YOUR INSTRUCTIONS —
A verbatim copy of the line containing "Click the Savings Rate card icon" and all lines after it, up to and including the final line of the records, is the only acceptable output.

Saved data entries
· · ·

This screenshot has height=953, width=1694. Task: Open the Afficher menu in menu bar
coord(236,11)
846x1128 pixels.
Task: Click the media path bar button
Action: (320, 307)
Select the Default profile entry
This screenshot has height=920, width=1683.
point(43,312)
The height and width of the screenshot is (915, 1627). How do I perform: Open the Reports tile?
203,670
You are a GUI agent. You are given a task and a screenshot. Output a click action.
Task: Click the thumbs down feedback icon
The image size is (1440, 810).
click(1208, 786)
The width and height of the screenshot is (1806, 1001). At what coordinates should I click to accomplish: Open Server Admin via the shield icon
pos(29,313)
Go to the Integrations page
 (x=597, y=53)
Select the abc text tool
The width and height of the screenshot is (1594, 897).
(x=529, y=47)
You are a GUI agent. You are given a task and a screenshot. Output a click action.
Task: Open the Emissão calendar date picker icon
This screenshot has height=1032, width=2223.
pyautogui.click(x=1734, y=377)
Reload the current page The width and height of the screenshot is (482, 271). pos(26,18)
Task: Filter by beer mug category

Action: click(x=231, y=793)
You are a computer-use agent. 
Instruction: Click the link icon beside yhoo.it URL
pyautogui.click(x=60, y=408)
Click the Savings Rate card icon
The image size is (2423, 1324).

· · ·

RESULT —
Click the Savings Rate card icon
The image size is (2423, 1324).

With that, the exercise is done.